Defiant Booker judges split prestigious prize between two authors
The Booker Prize has been shared by Canadian author Margaret Atwood, above, and British author Bernardine Evaristo. Photo: Getty
The judges of the Booker Prize have caused a stir, ripping up the rule book to controversially name two winners of the prestigious fiction trophy.
Canadian writer Margaret Atwood and British author Bernardine Evaristo will split the £50,000 ($AU92,800) prize, after judging panel chairman Peter Florence said the five judges simply couldn’t choose between their works.
Atwood has won for her dystopian thriller The Testaments, a follow-up to her hit The Handmaid’s Tail and also set in Gilead, a theocratic republic in the US, where young women are forced to bear children for powerful men.
Atwood, 79, is the oldest Booker winner. Evaristo, who is Anglo-Nigerian, is the first black woman to win the prize.
She won for her kaleidoscope of black women’s stories, Girl, Woman, Other.
“It’s a bittersweet experience. In one sense it’s great to be the first, but I shouldn’t be the first” Evaristo said in London on Monday.
“I think this prize has moved with the times. Our culture has moved somewhat in the past few years.”
With Bernadine Evaristo @TheBookerPrizes ., happy co-winners! pic.twitter.com/uq144cFIaN
— Margaret E Atwood (@MargaretAtwood) October 14, 2019
Mr Florence said the Booker judges were partly inspired by protesters of Extinction Rebellion, who were demonstrating near the prize ceremony’s venue in London’s financial district, when they refused to back down when told the rules prohibit more than one winner.

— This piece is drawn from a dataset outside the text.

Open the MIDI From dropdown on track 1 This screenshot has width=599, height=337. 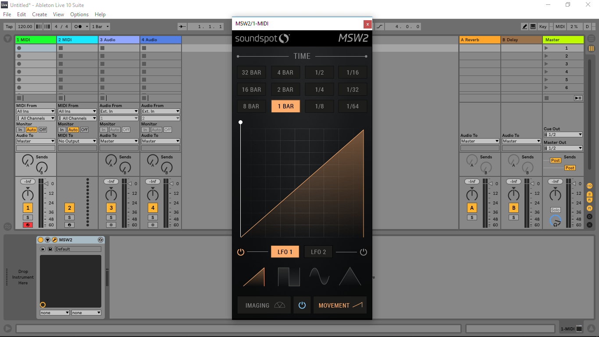point(35,111)
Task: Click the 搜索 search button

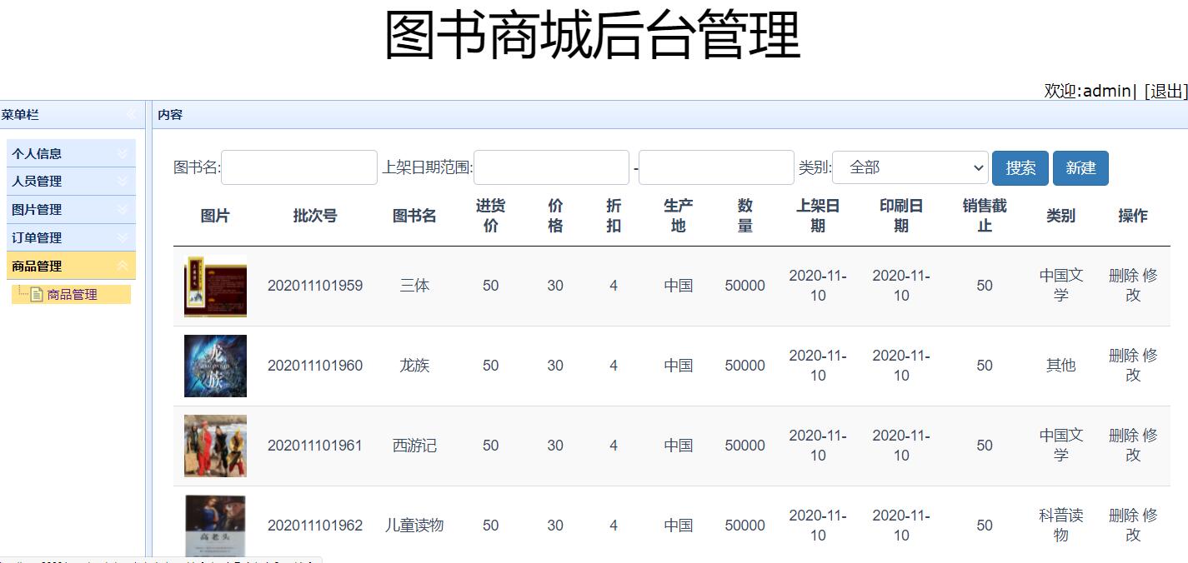Action: click(1020, 167)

“Our consensus was that it was our decision to flout the rules,” he said.
“I think laws are inviolable and rules are adaptable to the circumstance.”
Prize organisers didn’t see it that way.
Gaby Wood, literary director of the Booker Prize Foundation, said trustees repeatedly told the judges they couldn’t have two winners, but they “essentially staged a sit-in in the judging room” as deliberations dragged on for five hours.
Ms Wood insisted the decision “doesn’t set a precedent”.
Mr Florence said both of the winning books “address the world today and give us insights into it and create characters that resonate with us”.
“They also happen to be wonderfully compelling page-turning thrillers,” he added.
Mr Florence, founder of the Hay literary festival, said Atwood’s novel “does massively more” than just continue the story started in The Handmaid’s Tale.
“It’s beautiful in its depth and exploration of the world of Gilead,” he said.
“It might have looked like science fiction back in the day. Now it looks more politically urgent than ever before.”
Mr Florence said he wasn’t worried Evaristo, 60, would be overlooked as people focused on Atwood. He said that “there is something utterly magical” about the 12 characters from many walks of life who narrate Girl, Woman, Other.
“They give a wonderful spectrum of black British women today,” he said.
“In that sense this book is ground-breaking – and I hope encouraging and inspiring to the rest of the publishing industry.”
Founded in 1969, the prize is open to English-language authors from around the world.
It has been split between two winners twice before, most recently in 1992, when Michael Ondaatje’s The English Patient and Barry Unsworth’s Sacred Hunger shared the trophy.
The rules were changed after that to stipulate only one winner each year.
Judges chose the two winners from a six-book shortlist that included British-Turkish author Elif Shafak’s Istanbul-set 10 Minutes 38 Seconds in This Strange World; US-British writer Lucy Ellmann’s stream-of-consciousness novel Ducks, Newburyport; India-born British writer Salman Rushdie’s modern-day Don Quixote story, Quichotte; and An Orchestra of Minorities, a saga of love and exile by Nigeria’s Chigozie Obioma.